Laut Sprecher Dmitri Peskow (58) will der Kreml ein neues Treffen mit US-Unterhändlern.  © Ulf Mauder/dpa

15. Januar, 12.44 Uhr: Neue Stromausfälle in der Ukraine durch Luftangriffe

In der Ukraine haben russische Luftangriffe in der Nacht weitere großflächige Stromausfälle verursacht.

In den Gebieten Charkiw und Schytomir seien Verbraucher ohne Strom, teilte das Energieministerium in Kiew mit. "Notfall- und Wiederherstellungsarbeiten werden überall dort durchgeführt, wo es die Sicherheitslage zulässt", hieß es. Im Gebiet Dnipropetrowsk ordnete der staatliche Versorger Ukrenergo wegen früherer Schäden am Netz Notabschaltungen an.

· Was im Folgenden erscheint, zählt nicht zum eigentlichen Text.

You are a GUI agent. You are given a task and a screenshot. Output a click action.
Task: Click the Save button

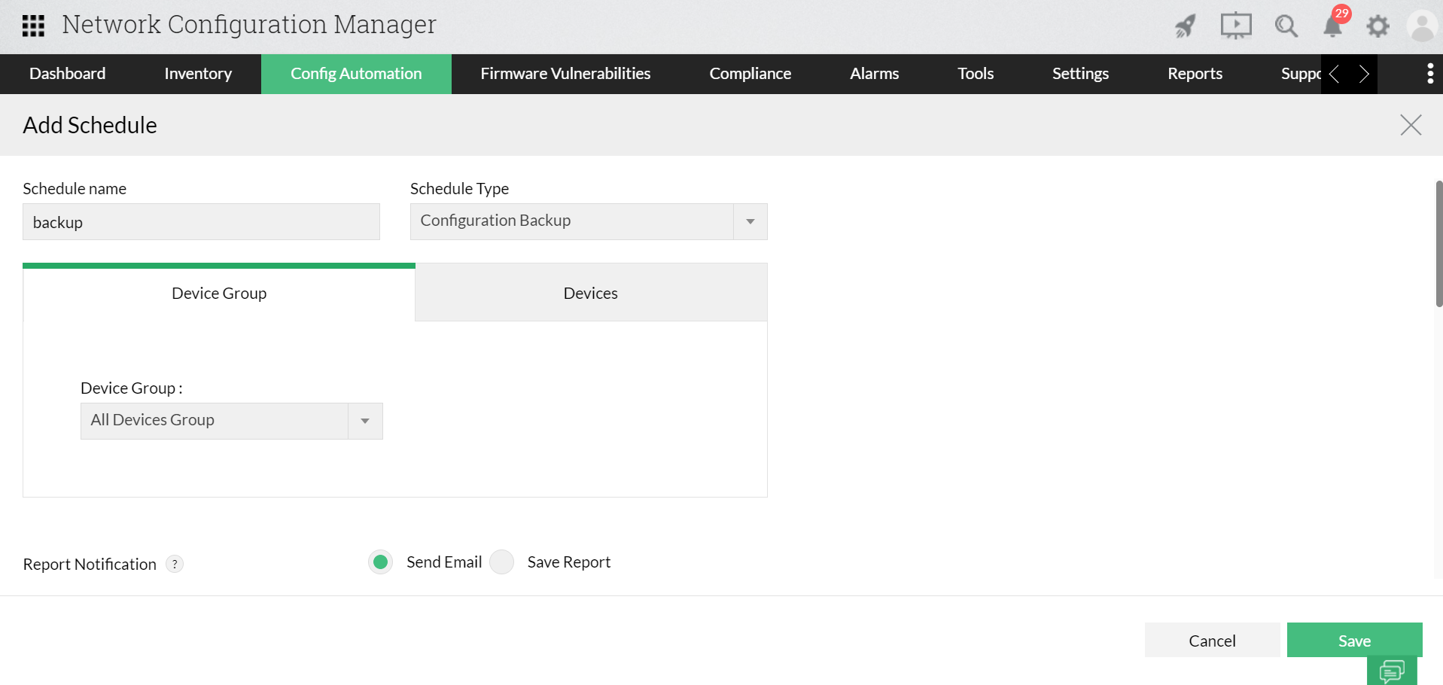pyautogui.click(x=1354, y=641)
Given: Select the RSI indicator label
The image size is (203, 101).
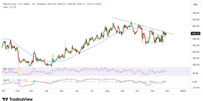Looking at the screenshot, I should click(x=4, y=69).
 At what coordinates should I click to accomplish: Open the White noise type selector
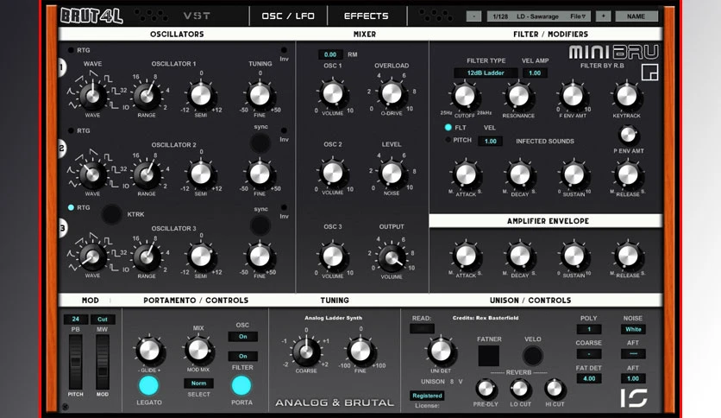coord(633,329)
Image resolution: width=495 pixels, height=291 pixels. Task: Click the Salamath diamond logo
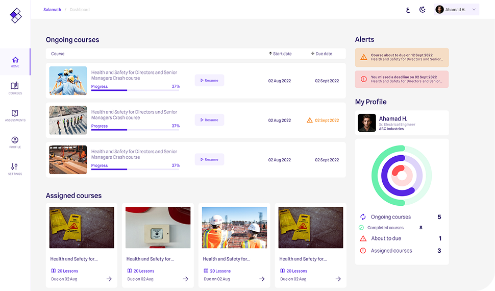16,16
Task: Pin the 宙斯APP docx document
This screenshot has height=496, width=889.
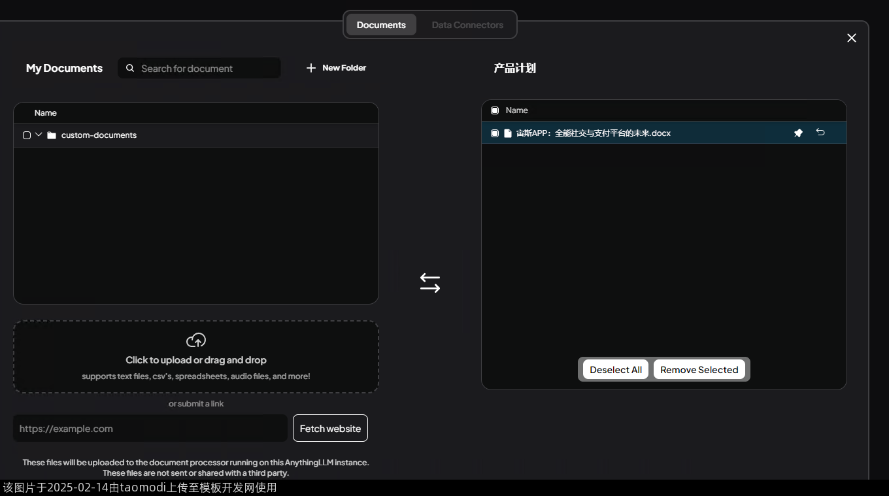Action: tap(798, 133)
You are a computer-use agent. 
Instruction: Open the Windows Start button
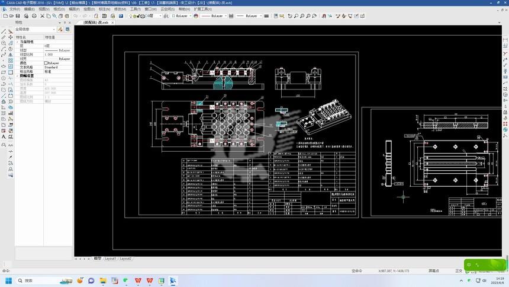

Drohneneinschläge wurden auch aus Lwiw und Kiew und aus frontnahen Städten wie Slowjansk und Kramatorsk gemeldet. Die neuen Stromausfälle belegen, wie geschwächt die Energieversorgung der Ukraine mittlerweile ist. Denn der russische Angriff war mit 82 Drohnen, wie die ukrainische Luftwaffe zählte, einer der schwächsten der vergangenen Wochen.